= WORK REQUIRED =
Exact repetition of the data below is required.
* * *
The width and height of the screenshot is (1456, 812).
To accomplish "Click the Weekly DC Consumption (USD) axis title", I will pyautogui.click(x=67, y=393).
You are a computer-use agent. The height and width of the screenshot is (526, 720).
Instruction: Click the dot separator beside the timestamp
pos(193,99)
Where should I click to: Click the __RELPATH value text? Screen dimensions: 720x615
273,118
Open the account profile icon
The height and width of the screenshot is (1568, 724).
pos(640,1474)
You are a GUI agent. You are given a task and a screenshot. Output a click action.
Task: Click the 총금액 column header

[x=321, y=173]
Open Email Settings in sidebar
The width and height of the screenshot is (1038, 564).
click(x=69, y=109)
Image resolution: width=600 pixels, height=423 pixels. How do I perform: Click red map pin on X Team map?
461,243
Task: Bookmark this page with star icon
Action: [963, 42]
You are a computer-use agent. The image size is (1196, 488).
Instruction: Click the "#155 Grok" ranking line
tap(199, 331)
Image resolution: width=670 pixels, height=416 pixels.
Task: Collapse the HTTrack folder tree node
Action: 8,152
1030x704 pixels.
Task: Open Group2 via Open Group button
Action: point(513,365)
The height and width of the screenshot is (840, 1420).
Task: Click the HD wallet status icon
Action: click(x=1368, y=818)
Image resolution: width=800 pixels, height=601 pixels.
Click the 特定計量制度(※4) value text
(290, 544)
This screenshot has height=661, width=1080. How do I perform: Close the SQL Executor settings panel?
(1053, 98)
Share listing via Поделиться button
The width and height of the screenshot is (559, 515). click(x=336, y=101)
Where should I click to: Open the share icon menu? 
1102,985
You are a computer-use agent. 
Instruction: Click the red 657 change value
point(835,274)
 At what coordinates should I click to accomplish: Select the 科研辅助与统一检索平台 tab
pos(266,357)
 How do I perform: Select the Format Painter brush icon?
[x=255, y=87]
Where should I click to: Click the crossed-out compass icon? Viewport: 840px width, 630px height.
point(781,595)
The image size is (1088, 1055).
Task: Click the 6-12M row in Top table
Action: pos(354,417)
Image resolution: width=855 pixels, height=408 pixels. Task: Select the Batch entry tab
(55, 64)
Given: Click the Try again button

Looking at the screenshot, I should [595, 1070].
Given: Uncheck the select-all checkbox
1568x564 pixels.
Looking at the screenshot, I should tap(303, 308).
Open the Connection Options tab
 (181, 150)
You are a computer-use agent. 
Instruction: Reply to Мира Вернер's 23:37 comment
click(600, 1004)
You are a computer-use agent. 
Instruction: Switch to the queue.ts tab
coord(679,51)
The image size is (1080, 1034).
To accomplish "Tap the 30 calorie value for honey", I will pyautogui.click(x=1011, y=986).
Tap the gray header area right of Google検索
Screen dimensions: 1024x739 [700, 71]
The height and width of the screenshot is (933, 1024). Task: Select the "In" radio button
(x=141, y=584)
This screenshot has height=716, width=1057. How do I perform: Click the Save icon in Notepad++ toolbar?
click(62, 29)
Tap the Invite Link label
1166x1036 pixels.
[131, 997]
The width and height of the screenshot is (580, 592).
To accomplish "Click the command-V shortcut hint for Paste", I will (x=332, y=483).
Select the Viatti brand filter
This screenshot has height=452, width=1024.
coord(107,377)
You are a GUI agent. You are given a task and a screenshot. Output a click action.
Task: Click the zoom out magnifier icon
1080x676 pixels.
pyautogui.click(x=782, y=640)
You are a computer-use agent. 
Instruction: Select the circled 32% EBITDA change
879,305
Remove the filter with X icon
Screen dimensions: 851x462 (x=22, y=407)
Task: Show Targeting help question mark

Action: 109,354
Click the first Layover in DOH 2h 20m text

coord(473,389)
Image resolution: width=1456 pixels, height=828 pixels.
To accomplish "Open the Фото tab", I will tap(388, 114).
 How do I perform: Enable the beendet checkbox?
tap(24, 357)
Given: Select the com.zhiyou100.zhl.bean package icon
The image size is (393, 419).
* * *
= TASK OUTPUT =
The width and height of the screenshot is (1456, 812).
To accomplish "Click the Weekly DC Consumption (USD) axis title", I will pyautogui.click(x=67, y=393).
You are a computer-use agent. The height and width of the screenshot is (526, 720).
Instruction: Click the dot separator beside the timestamp
pos(193,99)
Where should I click to: Click the __RELPATH value text? Screen dimensions: 720x615
273,118
Open the account profile icon
The height and width of the screenshot is (1568, 724).
pos(640,1474)
You are a GUI agent. You are given a task and a screenshot. Output a click action.
Task: Click the 총금액 column header

[x=321, y=173]
Open Email Settings in sidebar
The width and height of the screenshot is (1038, 564).
click(x=69, y=109)
Image resolution: width=600 pixels, height=423 pixels. How do I perform: Click red map pin on X Team map?
461,243
Task: Bookmark this page with star icon
Action: [963, 42]
You are a computer-use agent. The image size is (1196, 488).
Instruction: Click the "#155 Grok" ranking line
tap(199, 331)
Image resolution: width=670 pixels, height=416 pixels.
Task: Collapse the HTTrack folder tree node
Action: 8,152
1030x704 pixels.
Task: Open Group2 via Open Group button
Action: point(513,365)
The height and width of the screenshot is (840, 1420).
Task: Click the HD wallet status icon
Action: click(x=1368, y=818)
Image resolution: width=800 pixels, height=601 pixels.
Click the 特定計量制度(※4) value text
(290, 544)
This screenshot has height=661, width=1080. How do I perform: Close the SQL Executor settings panel?
(1053, 98)
Share listing via Поделиться button
The width and height of the screenshot is (559, 515). click(x=336, y=101)
Where should I click to: Open the share icon menu? 
1102,985
You are a computer-use agent. 
Instruction: Click the red 657 change value
point(835,274)
 At what coordinates should I click to accomplish: Select the 科研辅助与统一检索平台 tab
pos(266,357)
 How do I perform: Select the Format Painter brush icon?
[x=255, y=87]
Where should I click to: Click the crossed-out compass icon? Viewport: 840px width, 630px height.
point(781,595)
The image size is (1088, 1055).
Task: Click the 6-12M row in Top table
Action: pos(354,417)
Image resolution: width=855 pixels, height=408 pixels. Task: Select the Batch entry tab
(55, 64)
Given: Click the Try again button

Looking at the screenshot, I should [595, 1070].
Given: Uncheck the select-all checkbox
1568x564 pixels.
Looking at the screenshot, I should tap(303, 308).
Open the Connection Options tab
 (181, 150)
You are a computer-use agent. 
Instruction: Reply to Мира Вернер's 23:37 comment
click(600, 1004)
You are a computer-use agent. 
Instruction: Switch to the queue.ts tab
coord(679,51)
The image size is (1080, 1034).
To accomplish "Tap the 30 calorie value for honey", I will pyautogui.click(x=1011, y=986).
Tap the gray header area right of Google検索
Screen dimensions: 1024x739 [700, 71]
The height and width of the screenshot is (933, 1024). Task: Select the "In" radio button
(x=141, y=584)
This screenshot has height=716, width=1057. How do I perform: Click the Save icon in Notepad++ toolbar?
click(62, 29)
Tap the Invite Link label
1166x1036 pixels.
[131, 997]
The width and height of the screenshot is (580, 592).
To accomplish "Click the command-V shortcut hint for Paste", I will (x=332, y=483).
Select the Viatti brand filter
This screenshot has height=452, width=1024.
coord(107,377)
You are a GUI agent. You are given a task and a screenshot. Output a click action.
Task: Click the zoom out magnifier icon
1080x676 pixels.
pyautogui.click(x=782, y=640)
You are a computer-use agent. 
Instruction: Select the circled 32% EBITDA change
879,305
Remove the filter with X icon
Screen dimensions: 851x462 (x=22, y=407)
Task: Show Targeting help question mark

Action: 109,354
Click the first Layover in DOH 2h 20m text

coord(473,389)
Image resolution: width=1456 pixels, height=828 pixels.
To accomplish "Open the Фото tab", I will tap(388, 114).
 How do I perform: Enable the beendet checkbox?
tap(24, 357)
Given: Select the com.zhiyou100.zhl.bean package icon
The image size is (393, 419).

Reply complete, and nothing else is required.